Johnson & Johnson is hugely dissatisfied and upset over the decision made by jury that its products cause cancer; a verdict that they think is not true.

A jury in Missouri ordered that $4.69 billion be paid to 22 women, claimed that Johnson & Johnson talc-based products contain asbestos and caused them to contract ovarian cancer. Johnson & Johnson is grappling with more than 9,000 talc-related legal cases. The company refutes the information and insists its do not contain asbestos or cause cancer. They have tested their products for decades and have had no had positive results come back for asbestos.

Last Thursday´s verdict was handed down by the Circuit Court of St. Louis. According to Johnson & Johnson, the trial was biased and through its attorneys said it would be appealing the court’s decision.
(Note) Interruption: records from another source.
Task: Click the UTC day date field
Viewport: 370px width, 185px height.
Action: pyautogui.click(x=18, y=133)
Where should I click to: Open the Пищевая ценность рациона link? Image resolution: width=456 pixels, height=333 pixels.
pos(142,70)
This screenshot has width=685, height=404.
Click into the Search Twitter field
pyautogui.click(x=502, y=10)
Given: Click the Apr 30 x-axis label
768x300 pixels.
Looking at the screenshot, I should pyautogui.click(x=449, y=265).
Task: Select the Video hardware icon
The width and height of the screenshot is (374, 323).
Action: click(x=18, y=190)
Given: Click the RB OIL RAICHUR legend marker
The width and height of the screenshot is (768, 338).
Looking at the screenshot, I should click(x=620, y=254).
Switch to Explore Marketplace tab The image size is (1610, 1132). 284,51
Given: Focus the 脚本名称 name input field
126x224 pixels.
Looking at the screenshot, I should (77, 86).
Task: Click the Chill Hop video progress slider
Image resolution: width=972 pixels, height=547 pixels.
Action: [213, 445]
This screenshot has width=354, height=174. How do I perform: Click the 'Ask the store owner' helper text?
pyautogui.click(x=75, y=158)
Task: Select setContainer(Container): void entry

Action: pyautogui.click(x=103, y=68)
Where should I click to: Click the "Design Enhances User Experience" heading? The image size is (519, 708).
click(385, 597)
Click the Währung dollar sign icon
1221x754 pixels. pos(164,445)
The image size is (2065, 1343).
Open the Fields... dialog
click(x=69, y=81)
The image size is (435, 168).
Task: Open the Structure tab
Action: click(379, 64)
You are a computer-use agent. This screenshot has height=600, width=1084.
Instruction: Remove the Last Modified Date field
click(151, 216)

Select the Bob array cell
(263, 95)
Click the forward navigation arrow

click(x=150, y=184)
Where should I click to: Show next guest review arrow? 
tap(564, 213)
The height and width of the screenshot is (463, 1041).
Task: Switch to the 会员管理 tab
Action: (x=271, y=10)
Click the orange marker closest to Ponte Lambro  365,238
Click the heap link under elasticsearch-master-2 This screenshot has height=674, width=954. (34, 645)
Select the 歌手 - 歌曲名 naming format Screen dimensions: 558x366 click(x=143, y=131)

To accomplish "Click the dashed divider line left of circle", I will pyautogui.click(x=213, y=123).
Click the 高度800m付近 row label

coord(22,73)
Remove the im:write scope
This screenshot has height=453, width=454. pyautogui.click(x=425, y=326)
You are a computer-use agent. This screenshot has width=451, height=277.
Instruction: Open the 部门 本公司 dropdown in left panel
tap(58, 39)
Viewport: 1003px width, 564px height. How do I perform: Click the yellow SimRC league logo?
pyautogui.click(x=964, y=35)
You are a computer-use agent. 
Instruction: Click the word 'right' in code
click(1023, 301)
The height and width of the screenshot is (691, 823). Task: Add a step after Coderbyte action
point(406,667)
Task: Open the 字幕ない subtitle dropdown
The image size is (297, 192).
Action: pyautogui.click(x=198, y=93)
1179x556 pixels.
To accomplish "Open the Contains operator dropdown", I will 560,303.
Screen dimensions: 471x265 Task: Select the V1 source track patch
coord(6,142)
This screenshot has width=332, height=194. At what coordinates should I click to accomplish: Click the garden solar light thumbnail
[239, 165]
More than a dozen experts from both sides testified to the jury during a trial that last five weeks.

Baby powder and cosmetic talc products have been used by many women and families for decades and those involved with the cases against J&J claimed the products have caused cancer. All of them claim as well that J&J knew that the talc was contaminated with asbestos but were not willing to inform customers about the risks of its use.

Even though the verdict was announced, Johnson & Johnson still claims its products do not contain asbestos or cause cancer. J&J is confident that it can win an appeal. In the previous trials, J&J appealed verdicts and have had success in reversing the verdict and it feels the same will happen in this cases, as the appeals courts, says J&J, have seen that J&J products are not cancer-causing.

Seventeen of the 22 women who filed the complaint were not from Missouri, which is a state considered to be friendly towards these types of complaints.

Johnson & Johnson faces many lawsuits than claim that the talc products produce ovarian cancer, but only a few of those cases have mentioned that the talc was contaminated and had caused mesothelioma, which is a tissue cancer related to asbestos exposure.

From 2009 to 2010, many talc samples studies have been made by the U.S. Food and Drug Administration, including baby powder from Johnson & Johnson. Those studies have shown no asbestos in any of the talc samples.

On the other hand, plaintiffs state that because talc is a mineral closely related to asbestos, it is difficult to eliminate the carcinogenic substance, making the talc testing and purification processes very hard to clean.